The cup of blessing which we bless, is it not the communion of the blood of Christ? The bread which we break, is it not the communion of the body of Christ?

For we being many are one bread, and one body: for we are all partakers of that one bread.

Behold Israel after the flesh: are not they which eat of the sacrifices partakers of the altar?

What say I then? that the idol is any thing, or that which is offered in sacrifice to idols is any thing?

But I say, that the things which the Gentiles sacrifice, they sacrifice to devils, and not to God: and I would not that ye should have fellowship with devils.

Ye cannot drink the cup of the Lord, and the cup of devils: ye cannot be partakers of the Lord’s table, and of the table of devils.

Do we provoke the Lord to jealousy? are we stronger than he?

–         1 Corinthians 10:15-22

Appendix: Objections

But What About The Lord of the Rings? Does it all really have to be related?

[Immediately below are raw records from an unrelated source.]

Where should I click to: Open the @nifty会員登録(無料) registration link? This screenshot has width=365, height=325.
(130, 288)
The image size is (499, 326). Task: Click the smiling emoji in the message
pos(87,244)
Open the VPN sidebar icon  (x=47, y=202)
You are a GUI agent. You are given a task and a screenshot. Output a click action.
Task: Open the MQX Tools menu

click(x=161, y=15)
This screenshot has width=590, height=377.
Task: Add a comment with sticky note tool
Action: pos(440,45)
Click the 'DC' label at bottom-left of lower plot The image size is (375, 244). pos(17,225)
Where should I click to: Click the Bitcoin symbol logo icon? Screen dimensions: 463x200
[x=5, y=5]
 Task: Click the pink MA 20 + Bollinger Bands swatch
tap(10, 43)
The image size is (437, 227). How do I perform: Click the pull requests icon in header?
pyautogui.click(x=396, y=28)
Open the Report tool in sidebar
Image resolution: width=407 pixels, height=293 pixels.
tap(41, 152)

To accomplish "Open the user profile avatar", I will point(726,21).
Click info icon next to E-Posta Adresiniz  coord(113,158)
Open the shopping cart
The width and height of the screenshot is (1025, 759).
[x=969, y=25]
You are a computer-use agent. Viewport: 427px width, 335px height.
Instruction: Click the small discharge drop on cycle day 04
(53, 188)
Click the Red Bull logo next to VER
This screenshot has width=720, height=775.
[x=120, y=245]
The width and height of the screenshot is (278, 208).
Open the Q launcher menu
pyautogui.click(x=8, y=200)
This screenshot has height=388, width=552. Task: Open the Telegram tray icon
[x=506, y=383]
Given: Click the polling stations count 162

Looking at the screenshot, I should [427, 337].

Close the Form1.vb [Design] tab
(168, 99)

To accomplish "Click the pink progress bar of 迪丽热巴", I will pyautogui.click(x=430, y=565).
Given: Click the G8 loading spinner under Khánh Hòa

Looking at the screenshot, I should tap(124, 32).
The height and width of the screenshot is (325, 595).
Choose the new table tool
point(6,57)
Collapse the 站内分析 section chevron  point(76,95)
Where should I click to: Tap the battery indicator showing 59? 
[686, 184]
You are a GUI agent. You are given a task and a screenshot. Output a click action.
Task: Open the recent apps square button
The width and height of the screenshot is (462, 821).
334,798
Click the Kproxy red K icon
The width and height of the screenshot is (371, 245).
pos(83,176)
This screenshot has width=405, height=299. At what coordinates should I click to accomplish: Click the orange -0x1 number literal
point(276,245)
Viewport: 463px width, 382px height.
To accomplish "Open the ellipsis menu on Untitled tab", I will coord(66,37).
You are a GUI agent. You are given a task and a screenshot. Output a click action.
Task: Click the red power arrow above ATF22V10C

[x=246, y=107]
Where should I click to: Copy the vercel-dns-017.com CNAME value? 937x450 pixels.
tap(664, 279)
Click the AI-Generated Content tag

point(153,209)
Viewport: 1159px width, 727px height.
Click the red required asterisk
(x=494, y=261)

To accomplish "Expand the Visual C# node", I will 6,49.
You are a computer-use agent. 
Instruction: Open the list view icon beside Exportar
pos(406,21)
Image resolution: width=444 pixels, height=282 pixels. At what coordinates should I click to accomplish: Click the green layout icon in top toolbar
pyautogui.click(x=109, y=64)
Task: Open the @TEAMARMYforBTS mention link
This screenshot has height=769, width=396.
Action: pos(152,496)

Saying you can embrace The Lord of the Rings without having to accept all the necessary myths leading up to it is like saying you can embrace Star Wars while ignoring the Force. This is willfully ignoring the facts and ultimately fools no-one but yourself. The world of The Lord of the Rings necessarily depends on all the other myths surrounding it to explain the origin of characters like Sauron and Gandalf and where they derive their power. Otherwise, Gandalf is just a wizard, which in and of itself raises serious objections.

Gandalf: Type of Christ?

According to The Silmarillion, Gandalf is actually Olorin, a Maiar (like a Valar, but lesser). As a spirit, he cannot actually die and thus was not really resurrected. The similarities between Gandalf and Christ can be inferred, to be sure, but were not intentional on Tolkien’s part. Regardless, it wouldn’t change the basic fact that the world of Tolkien’s mythology by its very nature establishes an idol god.